WHAT IS ASKED: Copy out word for word the lines of the data from the one holding "Select the bathroom" through the one holding "Point to the refrigerator", inclusive.

## begin DATA SHOWN

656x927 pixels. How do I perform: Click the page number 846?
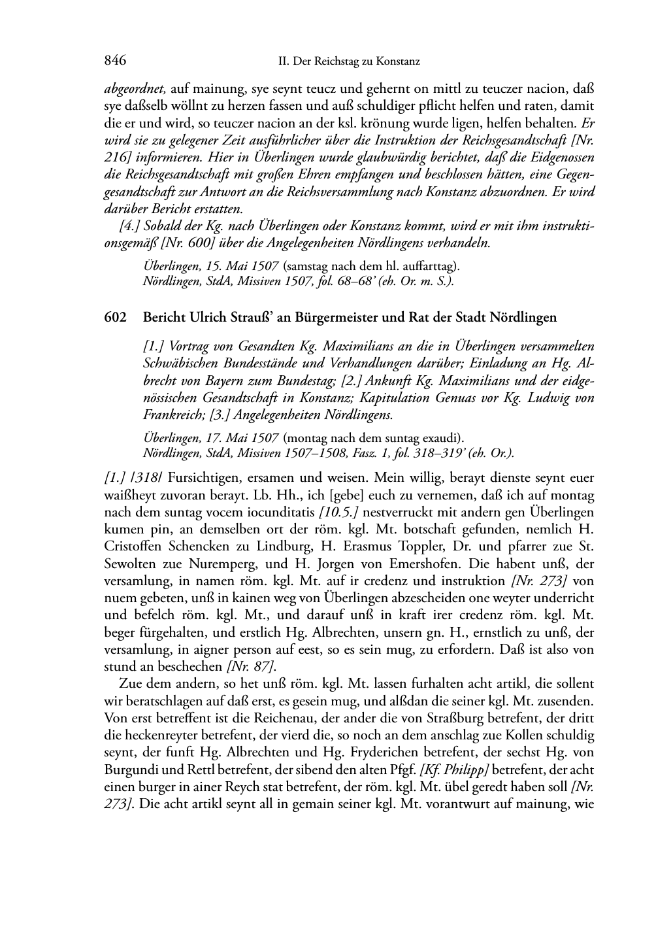pos(114,61)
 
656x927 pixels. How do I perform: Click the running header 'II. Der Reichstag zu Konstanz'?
pos(348,62)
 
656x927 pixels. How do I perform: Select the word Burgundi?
pos(129,769)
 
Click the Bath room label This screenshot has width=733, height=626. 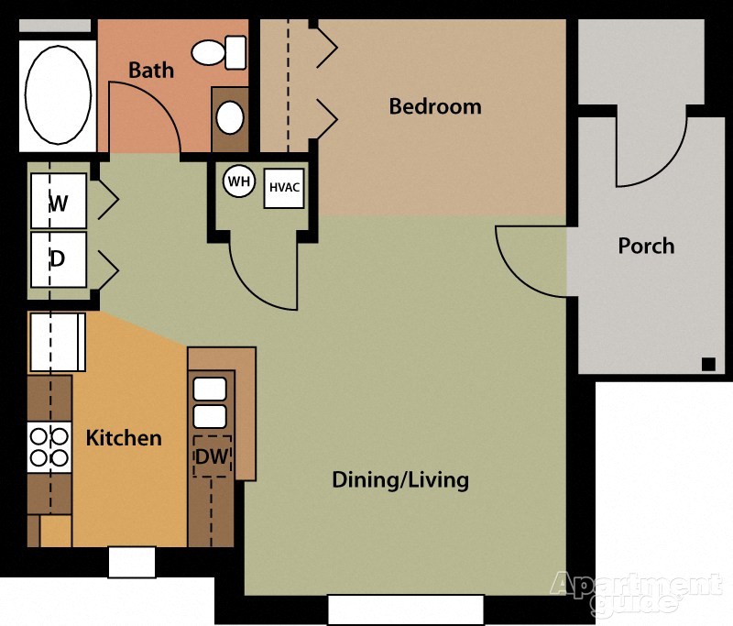151,70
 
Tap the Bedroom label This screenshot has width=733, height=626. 435,106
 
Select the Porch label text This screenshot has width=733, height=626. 646,246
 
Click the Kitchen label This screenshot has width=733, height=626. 124,438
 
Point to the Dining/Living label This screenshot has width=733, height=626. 400,479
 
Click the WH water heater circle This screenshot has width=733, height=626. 239,181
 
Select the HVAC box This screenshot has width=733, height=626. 284,188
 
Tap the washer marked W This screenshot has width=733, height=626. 59,201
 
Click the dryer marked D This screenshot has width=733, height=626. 59,258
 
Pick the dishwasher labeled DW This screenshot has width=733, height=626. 212,456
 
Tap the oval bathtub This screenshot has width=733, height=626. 58,92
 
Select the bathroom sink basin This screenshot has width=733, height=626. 230,117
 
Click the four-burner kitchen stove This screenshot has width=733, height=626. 49,446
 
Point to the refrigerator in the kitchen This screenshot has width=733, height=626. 56,342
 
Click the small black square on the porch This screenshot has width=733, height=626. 708,364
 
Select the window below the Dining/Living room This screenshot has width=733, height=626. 406,610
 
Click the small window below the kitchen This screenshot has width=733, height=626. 132,562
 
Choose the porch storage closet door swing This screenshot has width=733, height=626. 651,151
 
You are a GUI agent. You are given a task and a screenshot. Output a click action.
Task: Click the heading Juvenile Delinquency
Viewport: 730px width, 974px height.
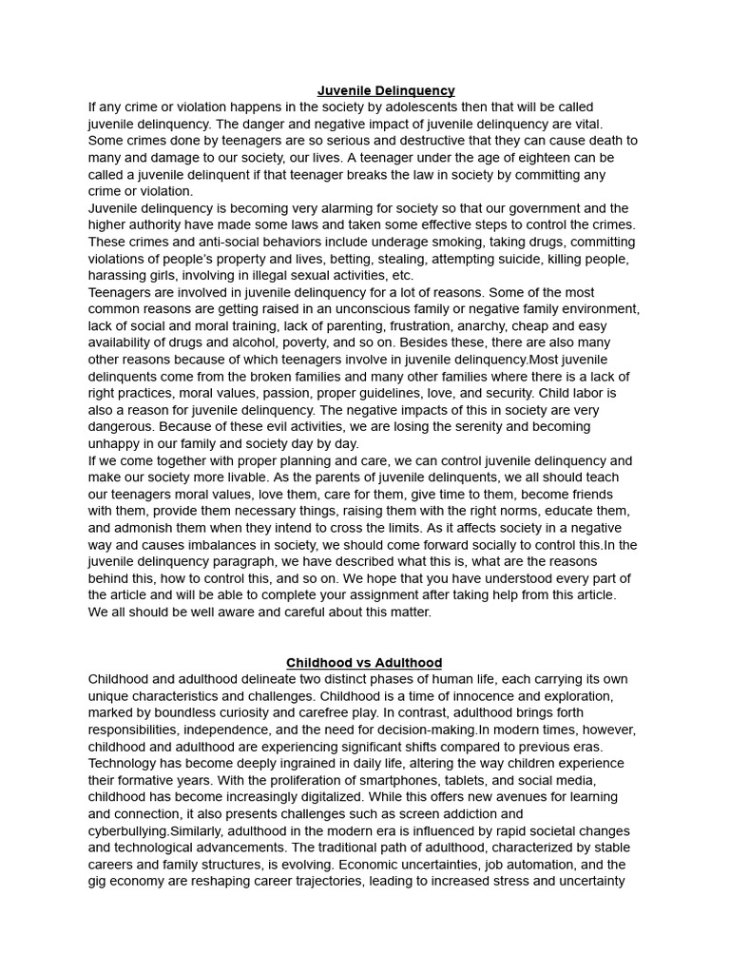tap(386, 90)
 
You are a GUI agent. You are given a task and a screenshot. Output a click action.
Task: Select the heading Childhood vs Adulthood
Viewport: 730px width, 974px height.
tap(364, 663)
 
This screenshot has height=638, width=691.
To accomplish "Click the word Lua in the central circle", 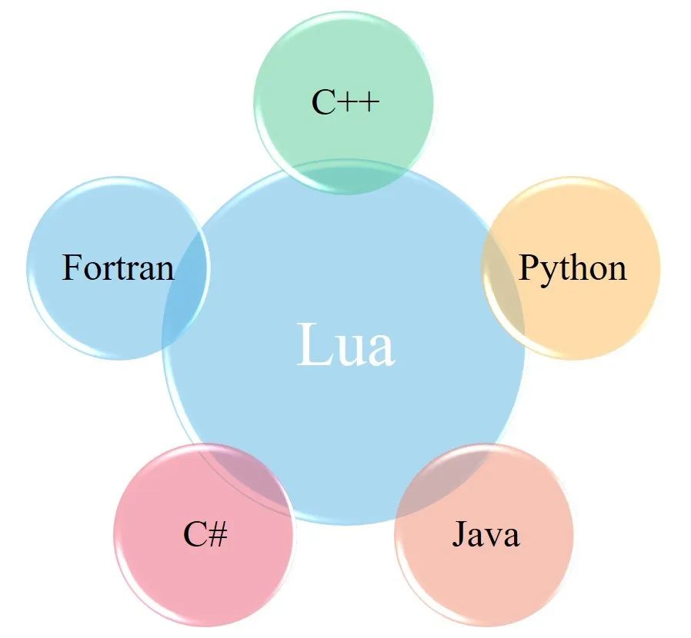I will (x=346, y=345).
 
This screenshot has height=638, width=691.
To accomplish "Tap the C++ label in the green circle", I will (x=346, y=102).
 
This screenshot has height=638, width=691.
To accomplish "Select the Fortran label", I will (x=118, y=267).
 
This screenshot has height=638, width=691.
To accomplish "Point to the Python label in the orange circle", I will (x=572, y=267).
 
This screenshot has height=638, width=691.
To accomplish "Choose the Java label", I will (x=485, y=534).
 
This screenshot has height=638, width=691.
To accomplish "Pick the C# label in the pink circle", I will (x=205, y=534).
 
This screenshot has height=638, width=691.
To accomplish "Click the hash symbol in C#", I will (x=217, y=534).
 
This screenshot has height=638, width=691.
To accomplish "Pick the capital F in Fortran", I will (x=72, y=267).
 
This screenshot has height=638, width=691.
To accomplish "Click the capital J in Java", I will (x=459, y=534).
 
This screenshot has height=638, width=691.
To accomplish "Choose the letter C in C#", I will (x=193, y=534).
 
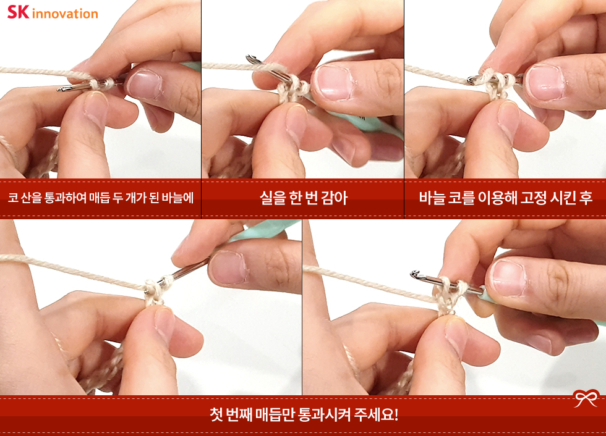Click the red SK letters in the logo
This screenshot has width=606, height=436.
click(x=18, y=12)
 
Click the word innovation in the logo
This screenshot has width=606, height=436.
click(x=65, y=14)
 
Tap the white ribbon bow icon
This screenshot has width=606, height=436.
click(x=586, y=398)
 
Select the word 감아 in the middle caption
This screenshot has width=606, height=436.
click(x=335, y=198)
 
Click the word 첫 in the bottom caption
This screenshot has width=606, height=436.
click(x=216, y=415)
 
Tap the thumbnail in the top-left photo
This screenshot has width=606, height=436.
click(x=144, y=84)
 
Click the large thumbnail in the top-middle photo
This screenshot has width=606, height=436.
click(x=333, y=82)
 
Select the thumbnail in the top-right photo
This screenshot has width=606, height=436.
click(x=545, y=82)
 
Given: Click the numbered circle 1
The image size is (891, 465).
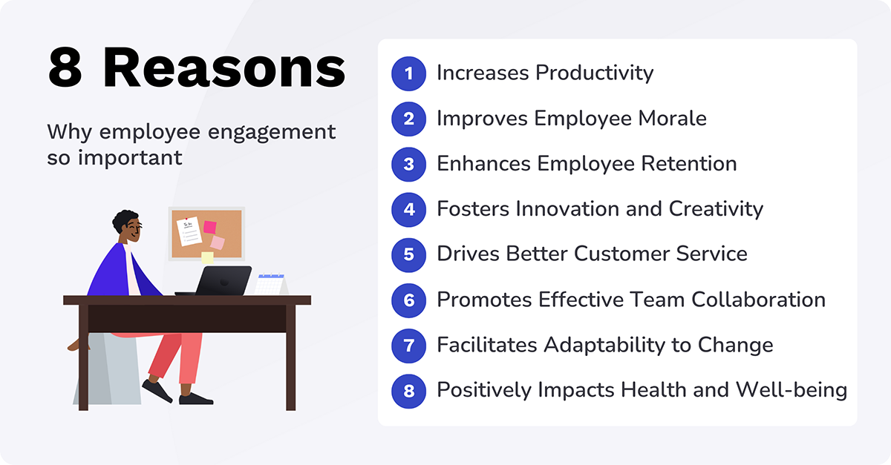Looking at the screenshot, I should point(408,73).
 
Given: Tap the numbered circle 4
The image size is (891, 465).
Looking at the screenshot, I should point(408,209).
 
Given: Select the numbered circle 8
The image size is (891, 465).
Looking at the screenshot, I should point(408,390).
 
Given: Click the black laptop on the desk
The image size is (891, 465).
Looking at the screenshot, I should point(223,281).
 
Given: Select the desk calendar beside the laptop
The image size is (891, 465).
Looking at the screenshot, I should point(271,285).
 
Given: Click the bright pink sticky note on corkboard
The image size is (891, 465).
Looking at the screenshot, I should point(210,227).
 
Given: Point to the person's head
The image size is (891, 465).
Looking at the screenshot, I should point(126,226).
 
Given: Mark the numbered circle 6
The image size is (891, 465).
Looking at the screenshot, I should point(408,300).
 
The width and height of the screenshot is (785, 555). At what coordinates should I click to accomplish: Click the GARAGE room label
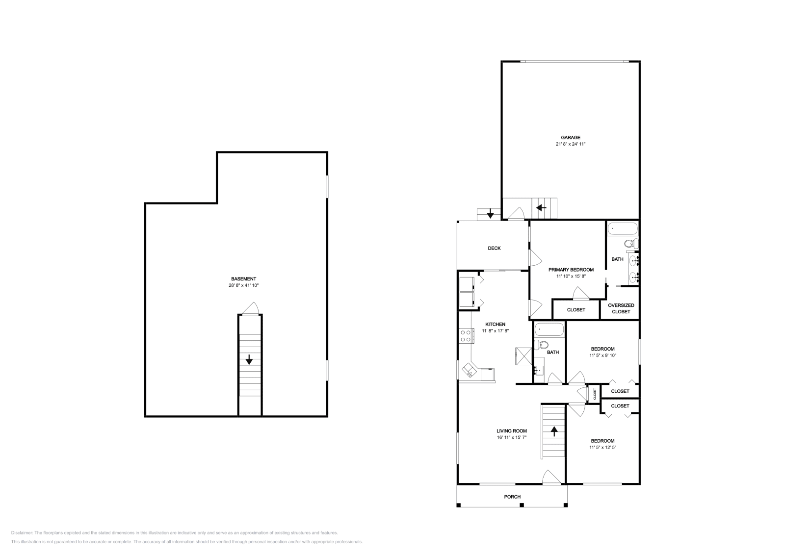click(x=571, y=138)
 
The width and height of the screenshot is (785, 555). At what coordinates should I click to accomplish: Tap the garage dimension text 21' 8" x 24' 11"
click(x=571, y=144)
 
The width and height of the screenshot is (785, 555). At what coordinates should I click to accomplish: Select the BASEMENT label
click(x=244, y=279)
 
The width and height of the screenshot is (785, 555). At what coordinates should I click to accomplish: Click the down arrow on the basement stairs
click(x=249, y=359)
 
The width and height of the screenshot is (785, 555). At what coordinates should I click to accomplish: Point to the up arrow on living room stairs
click(x=554, y=431)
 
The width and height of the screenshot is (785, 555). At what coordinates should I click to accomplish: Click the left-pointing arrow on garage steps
click(x=541, y=208)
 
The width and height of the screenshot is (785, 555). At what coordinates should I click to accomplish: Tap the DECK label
click(x=494, y=248)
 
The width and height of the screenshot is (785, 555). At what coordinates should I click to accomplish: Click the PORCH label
click(x=512, y=497)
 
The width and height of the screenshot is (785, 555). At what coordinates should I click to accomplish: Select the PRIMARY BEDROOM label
click(x=571, y=270)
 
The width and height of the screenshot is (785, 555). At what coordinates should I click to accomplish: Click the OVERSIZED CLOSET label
click(x=621, y=308)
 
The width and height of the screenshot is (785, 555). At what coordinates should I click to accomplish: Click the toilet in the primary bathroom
click(x=631, y=243)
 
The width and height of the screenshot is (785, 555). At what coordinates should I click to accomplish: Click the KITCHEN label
click(x=495, y=325)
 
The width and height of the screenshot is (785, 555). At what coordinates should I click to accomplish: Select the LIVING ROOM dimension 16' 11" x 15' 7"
click(x=511, y=437)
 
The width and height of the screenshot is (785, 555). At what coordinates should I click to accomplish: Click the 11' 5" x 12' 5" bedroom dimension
click(x=602, y=447)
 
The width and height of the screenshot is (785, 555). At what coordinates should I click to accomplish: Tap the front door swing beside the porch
click(x=551, y=477)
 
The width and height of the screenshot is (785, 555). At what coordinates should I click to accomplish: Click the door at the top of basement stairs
click(x=250, y=308)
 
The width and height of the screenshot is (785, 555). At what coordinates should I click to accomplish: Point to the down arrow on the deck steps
click(x=490, y=214)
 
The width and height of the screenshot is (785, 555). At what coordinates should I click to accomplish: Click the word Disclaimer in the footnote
click(x=22, y=532)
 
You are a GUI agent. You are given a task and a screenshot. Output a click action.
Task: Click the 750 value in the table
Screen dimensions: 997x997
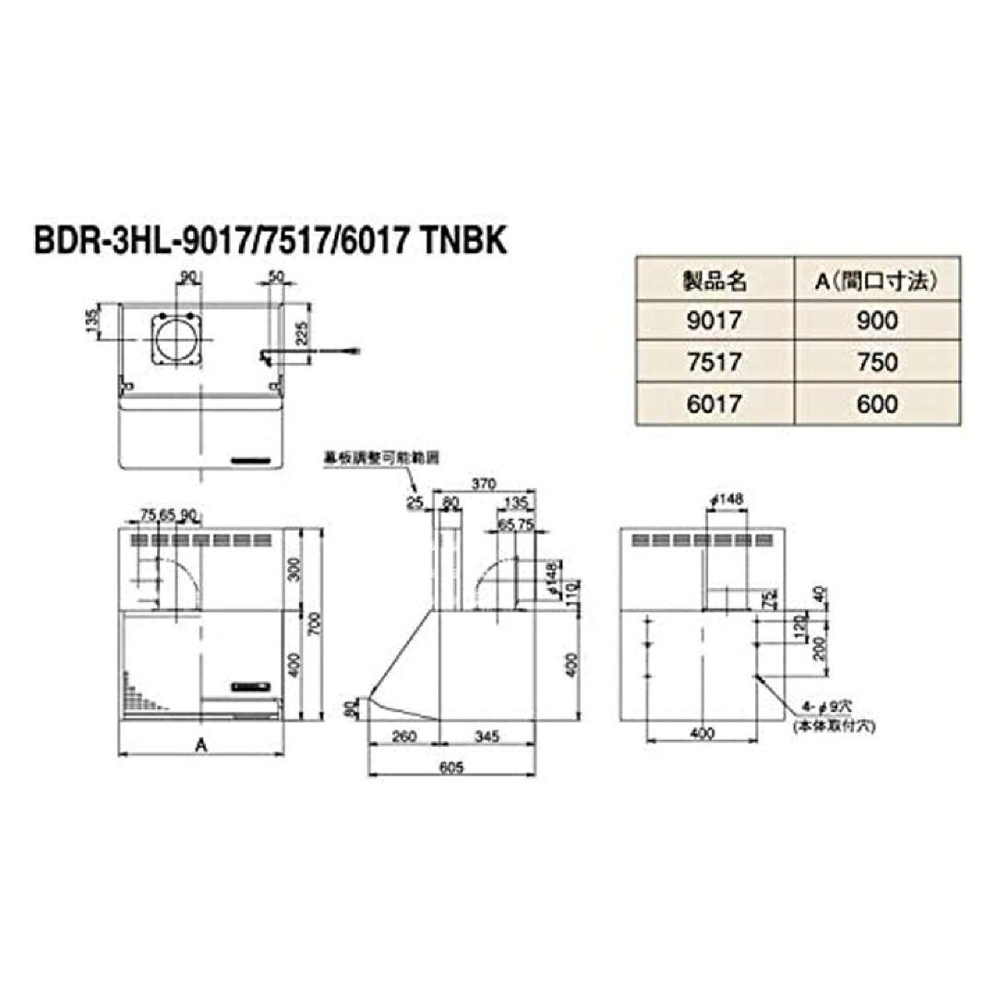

## end DATA SHOWN

EXERCISE OUTPUT:
Select the bathroom sink basin This screenshot has width=733, height=626. 230,117
 
Click the four-burner kitchen stove This screenshot has width=733, height=626. 49,446
 
Point to the refrigerator in the kitchen This screenshot has width=733, height=626. 56,342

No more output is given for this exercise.